Populating Next Right Pointers in Each Node

Given a binary tree

    struct TreeLinkNode {
      TreeLinkNode *left;
      TreeLinkNode *right;
      TreeLinkNode *next;
    }
Populate each next pointer to point to its next right node. If there is no next right node, the next pointer should be set to NULL.

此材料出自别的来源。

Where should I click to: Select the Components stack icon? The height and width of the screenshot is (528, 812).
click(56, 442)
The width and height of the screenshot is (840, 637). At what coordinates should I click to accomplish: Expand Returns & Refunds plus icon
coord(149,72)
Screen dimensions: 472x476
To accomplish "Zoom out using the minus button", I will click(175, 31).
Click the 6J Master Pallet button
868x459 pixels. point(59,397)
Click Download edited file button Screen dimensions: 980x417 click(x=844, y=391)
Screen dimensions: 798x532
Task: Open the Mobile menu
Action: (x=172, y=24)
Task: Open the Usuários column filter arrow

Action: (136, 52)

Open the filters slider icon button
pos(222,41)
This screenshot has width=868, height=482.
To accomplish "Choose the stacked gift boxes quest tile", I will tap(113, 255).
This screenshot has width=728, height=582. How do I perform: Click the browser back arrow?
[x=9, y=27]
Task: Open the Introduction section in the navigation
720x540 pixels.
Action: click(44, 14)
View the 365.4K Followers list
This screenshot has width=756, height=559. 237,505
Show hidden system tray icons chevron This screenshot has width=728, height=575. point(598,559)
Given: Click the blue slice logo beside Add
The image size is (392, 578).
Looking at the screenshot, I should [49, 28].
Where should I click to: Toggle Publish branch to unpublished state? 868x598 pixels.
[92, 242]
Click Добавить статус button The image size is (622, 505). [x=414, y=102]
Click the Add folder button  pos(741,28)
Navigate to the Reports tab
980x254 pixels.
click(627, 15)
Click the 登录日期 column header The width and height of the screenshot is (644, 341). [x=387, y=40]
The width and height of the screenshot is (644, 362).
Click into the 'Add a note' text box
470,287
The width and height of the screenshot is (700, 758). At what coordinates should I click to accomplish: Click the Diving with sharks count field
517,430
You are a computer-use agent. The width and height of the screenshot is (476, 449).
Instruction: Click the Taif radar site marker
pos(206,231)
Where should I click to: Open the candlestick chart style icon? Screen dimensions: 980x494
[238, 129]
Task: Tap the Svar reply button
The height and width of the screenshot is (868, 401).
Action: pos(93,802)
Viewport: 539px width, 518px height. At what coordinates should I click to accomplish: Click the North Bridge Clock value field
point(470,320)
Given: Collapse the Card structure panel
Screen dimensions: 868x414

Initially, all next pointers are set to NULL.

Note:

You may only use constant extra space.
You may assume that it is a perfect binary tree (ie, all leaves are at the same level, and every parent has two children).
For example,
Given the following perfect binary tree,
         1
       /  \
      2    3
     / \    / \
    4  5 6  7
After calling your function, the tree should look like:
           1    ->  NULL
       /        \
      2   ->  3  -> NULL
     /   \      /   \
    4->5->6->7  -> NULL

给定一个完全二叉树，多了一个*next变量，next指向紧邻当前节点右边的节点。我们可以用队列完成，一层一层的处理，也可以用递归完成。代码如下：
1，迭代

/**
 * Definition for binary tree with next pointer.
 * public class TreeLinkNode {
 *     int val;
 *     TreeLinkNode left, right, next;
 *     TreeLinkNode(int x) { val = x; }
 * }
 */
public class Solution {
    public void connect(TreeLinkNode root) {
        Queue<TreeLinkNode> queue = new LinkedList<TreeLinkNode>();
        if(root == null) return;
        queue.offer(root);
        int count = 0;
        int helper = 1;
        TreeLinkNode pre = null;
        while(!queue.isEmpty()) {
            TreeLinkNode node = queue.poll();
            helper --;
            if(pre != null){
                pre.next = node;
            }
            pre = node;
            if(node.left != null) {
                queue.offer(node.left);
                count ++;
            }
            if(node.right != null) {
                queue.offer(node.right);
                count ++;
            }
            if(helper == 0) {
                pre.next = null;
                helper = count;
                count = 0;
                pre = null;
            }
        }
    }
}

2，递归

/**
 * Definition for binary tree with next pointer.
 * public class TreeLinkNode {
 *     int val;
 *     TreeLinkNode left, right, next;
 *     TreeLinkNode(int x) { val = x; }
 * }
 */
public class Solution {
    public void connect(TreeLinkNode root) {
        if(root == null) return;
        if(root.left != null) {
            root.left.next = root.right;
            if(root.next != null) {
                root.right.next = root.next.left;
            }
        }
        connect(root.left);
        connect(root.right);
    }
}